• _What you are asked to do_
Repeat only the stretch of lines below that runs from the line with "Image resolution: width=1000" through the line with "Given: Open Help menu in right terminal", unaltered.

• _Source data_
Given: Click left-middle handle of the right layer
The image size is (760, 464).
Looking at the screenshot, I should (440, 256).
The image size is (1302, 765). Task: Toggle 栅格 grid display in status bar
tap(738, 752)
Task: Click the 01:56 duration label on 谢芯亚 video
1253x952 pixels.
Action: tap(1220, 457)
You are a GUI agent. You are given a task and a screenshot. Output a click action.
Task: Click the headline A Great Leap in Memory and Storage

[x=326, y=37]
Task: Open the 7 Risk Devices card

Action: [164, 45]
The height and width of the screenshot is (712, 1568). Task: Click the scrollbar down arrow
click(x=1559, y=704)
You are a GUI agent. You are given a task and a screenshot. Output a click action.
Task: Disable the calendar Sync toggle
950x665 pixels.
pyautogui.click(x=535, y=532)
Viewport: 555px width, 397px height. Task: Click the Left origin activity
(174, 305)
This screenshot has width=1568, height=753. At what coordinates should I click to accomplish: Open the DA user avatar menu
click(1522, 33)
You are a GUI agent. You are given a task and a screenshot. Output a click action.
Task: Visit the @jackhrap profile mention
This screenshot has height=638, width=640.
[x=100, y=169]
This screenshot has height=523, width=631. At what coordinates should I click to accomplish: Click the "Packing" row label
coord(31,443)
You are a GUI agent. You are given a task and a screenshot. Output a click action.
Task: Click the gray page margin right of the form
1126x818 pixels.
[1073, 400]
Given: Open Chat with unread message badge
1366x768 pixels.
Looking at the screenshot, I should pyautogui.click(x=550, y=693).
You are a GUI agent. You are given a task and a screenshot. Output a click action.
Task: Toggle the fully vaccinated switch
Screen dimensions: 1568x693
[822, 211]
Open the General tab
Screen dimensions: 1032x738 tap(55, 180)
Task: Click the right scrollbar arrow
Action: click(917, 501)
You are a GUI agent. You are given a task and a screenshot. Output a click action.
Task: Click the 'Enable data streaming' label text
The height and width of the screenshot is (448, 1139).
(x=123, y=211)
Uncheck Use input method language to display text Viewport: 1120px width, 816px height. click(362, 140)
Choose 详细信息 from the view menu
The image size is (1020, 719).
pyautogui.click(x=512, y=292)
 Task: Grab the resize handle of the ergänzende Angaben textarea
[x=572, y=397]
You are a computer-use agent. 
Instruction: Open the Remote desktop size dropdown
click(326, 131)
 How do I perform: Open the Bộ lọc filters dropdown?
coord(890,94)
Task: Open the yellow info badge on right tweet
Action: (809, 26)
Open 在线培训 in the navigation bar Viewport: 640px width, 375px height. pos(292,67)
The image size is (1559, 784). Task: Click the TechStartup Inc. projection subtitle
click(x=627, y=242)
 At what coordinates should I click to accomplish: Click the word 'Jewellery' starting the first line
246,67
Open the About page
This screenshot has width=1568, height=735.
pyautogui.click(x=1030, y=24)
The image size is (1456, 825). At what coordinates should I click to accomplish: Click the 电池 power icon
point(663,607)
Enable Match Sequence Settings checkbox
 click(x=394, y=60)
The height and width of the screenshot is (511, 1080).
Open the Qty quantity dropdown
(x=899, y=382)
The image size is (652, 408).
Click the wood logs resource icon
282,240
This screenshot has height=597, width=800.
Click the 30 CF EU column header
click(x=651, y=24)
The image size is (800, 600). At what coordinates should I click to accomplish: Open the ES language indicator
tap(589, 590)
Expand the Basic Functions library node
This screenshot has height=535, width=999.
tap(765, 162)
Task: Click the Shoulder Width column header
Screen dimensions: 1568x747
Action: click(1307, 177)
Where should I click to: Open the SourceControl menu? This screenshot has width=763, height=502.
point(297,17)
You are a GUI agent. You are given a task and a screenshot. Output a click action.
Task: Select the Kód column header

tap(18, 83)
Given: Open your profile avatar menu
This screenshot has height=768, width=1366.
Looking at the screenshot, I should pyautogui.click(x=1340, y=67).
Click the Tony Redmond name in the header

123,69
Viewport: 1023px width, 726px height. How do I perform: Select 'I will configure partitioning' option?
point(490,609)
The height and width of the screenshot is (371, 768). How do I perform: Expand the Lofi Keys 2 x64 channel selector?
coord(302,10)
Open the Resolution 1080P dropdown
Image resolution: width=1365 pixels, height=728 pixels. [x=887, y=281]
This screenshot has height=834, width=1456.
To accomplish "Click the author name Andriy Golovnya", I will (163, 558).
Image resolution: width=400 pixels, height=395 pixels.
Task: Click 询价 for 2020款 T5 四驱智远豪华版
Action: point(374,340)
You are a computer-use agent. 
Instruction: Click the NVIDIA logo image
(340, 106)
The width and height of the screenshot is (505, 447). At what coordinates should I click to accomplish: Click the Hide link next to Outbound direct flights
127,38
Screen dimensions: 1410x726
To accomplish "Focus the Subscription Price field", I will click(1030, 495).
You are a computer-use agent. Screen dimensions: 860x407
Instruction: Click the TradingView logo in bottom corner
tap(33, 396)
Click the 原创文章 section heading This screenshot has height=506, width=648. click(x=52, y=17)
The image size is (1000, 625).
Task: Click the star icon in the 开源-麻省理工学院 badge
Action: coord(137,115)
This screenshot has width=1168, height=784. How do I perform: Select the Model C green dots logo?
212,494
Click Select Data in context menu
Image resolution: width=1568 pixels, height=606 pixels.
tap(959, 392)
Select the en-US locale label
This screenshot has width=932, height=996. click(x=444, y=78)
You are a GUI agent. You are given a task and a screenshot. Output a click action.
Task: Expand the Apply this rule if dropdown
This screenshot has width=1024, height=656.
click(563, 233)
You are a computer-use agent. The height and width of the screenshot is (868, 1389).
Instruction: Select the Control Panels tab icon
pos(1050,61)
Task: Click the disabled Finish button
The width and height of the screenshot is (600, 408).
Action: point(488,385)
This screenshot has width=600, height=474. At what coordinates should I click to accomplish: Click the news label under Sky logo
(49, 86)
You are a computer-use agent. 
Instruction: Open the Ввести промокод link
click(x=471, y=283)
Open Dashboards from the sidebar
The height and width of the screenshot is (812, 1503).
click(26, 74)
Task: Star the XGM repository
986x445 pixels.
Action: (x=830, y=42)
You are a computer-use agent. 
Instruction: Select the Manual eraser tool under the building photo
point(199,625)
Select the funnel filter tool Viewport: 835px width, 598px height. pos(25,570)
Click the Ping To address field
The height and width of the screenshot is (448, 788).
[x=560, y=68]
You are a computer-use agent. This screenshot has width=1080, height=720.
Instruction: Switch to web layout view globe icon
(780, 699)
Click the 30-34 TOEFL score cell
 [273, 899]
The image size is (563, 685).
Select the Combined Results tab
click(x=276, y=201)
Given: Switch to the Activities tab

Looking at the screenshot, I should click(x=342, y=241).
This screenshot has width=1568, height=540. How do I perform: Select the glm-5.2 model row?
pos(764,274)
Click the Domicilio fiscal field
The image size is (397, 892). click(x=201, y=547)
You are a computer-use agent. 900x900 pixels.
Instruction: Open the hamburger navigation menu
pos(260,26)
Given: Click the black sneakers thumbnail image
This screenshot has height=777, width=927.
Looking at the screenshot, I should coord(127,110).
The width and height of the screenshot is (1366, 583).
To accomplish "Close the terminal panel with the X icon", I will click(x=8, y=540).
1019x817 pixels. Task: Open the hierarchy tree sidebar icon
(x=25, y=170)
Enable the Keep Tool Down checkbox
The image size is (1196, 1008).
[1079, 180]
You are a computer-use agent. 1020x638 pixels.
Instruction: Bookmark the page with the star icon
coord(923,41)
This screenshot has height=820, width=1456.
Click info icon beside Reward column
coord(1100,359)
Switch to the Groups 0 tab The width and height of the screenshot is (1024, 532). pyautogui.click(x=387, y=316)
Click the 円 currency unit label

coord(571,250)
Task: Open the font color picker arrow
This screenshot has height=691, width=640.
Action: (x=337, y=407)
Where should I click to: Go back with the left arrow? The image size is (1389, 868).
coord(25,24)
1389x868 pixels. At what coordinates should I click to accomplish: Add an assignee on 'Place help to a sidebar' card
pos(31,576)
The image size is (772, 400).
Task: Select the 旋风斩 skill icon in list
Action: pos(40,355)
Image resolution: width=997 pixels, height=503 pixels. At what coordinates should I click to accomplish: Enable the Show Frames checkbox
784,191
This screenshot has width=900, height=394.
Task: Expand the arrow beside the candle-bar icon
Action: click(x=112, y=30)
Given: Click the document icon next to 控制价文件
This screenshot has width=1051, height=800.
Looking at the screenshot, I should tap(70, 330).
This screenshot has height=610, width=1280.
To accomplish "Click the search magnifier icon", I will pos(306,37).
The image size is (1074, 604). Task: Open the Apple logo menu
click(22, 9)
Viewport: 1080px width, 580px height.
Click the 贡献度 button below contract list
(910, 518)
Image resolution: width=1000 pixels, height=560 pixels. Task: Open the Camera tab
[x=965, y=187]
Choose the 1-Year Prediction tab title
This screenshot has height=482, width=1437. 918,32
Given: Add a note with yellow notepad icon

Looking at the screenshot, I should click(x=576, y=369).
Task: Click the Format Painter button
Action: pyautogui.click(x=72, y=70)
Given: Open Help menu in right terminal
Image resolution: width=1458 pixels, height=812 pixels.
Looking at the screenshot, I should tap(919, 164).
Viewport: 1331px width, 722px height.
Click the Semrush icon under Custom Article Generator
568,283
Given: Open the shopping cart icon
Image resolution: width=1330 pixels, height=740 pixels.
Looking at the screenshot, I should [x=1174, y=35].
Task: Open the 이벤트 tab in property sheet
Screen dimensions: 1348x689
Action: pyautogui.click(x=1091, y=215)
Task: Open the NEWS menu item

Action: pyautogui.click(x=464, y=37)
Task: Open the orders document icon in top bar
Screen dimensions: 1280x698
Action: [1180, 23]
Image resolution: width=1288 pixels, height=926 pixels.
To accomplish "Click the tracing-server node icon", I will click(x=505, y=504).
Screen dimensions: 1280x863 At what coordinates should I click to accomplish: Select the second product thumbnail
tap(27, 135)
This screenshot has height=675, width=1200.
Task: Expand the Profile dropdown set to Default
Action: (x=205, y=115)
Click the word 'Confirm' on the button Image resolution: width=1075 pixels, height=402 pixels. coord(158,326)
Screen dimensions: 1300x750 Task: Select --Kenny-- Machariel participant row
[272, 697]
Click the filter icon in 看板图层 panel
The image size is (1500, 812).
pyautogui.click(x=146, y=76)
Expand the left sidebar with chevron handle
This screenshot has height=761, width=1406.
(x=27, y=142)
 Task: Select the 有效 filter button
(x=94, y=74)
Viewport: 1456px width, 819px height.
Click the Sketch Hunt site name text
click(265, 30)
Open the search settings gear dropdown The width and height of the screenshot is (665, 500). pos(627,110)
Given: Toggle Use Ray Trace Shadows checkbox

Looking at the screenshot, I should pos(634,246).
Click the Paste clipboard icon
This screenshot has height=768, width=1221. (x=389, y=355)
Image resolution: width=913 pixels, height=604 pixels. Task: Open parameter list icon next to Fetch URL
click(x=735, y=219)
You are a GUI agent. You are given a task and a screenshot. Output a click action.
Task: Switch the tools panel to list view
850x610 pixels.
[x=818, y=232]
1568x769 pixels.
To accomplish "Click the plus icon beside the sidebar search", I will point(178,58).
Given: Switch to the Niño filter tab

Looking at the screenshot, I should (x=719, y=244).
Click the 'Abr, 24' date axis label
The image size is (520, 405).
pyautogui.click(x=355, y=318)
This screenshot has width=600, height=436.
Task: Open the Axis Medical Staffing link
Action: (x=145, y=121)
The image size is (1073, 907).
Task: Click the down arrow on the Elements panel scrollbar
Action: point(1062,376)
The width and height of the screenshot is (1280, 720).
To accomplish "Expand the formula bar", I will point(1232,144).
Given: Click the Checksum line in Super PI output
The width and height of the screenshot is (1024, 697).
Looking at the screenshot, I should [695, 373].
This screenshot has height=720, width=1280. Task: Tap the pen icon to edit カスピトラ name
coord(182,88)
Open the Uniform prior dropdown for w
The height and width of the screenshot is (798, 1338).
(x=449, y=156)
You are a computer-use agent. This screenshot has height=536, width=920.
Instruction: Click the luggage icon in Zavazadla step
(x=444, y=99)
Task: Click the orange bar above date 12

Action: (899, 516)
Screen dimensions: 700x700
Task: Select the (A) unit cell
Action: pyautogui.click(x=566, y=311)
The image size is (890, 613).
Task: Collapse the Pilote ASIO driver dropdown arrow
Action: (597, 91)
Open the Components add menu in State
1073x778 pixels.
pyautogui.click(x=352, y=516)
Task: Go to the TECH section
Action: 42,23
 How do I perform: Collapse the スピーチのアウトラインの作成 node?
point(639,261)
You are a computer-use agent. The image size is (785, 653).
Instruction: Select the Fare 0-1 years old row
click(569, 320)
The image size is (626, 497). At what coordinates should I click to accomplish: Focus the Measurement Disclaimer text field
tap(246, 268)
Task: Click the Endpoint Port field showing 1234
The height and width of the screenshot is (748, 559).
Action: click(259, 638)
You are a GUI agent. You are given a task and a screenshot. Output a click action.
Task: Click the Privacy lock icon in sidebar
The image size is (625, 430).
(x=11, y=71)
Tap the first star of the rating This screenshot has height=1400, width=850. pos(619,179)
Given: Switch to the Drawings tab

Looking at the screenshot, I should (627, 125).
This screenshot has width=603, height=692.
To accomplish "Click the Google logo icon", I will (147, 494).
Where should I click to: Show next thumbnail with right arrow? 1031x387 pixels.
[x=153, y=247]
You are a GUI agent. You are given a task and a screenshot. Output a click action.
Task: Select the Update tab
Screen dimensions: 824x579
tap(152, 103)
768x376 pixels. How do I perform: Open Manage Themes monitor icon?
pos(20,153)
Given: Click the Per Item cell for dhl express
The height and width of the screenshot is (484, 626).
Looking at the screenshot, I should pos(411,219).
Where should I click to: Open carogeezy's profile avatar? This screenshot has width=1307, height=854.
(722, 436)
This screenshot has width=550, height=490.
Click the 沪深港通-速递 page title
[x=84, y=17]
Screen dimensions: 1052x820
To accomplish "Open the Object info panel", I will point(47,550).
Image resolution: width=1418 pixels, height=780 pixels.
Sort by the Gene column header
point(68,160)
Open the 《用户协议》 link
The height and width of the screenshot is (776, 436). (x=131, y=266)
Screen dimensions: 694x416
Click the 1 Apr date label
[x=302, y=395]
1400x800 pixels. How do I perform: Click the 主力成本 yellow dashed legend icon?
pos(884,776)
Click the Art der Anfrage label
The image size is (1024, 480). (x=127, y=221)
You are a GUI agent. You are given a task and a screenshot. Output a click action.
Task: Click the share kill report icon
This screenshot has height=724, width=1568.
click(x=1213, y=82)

• _Expected output_
Image resolution: width=1000 pixels, height=560 pixels. Task: Open the Camera tab
[x=965, y=187]
Choose the 1-Year Prediction tab title
This screenshot has height=482, width=1437. 918,32
Given: Add a note with yellow notepad icon

Looking at the screenshot, I should click(x=576, y=369).
Task: Click the Format Painter button
Action: pyautogui.click(x=72, y=70)
Given: Open Help menu in right terminal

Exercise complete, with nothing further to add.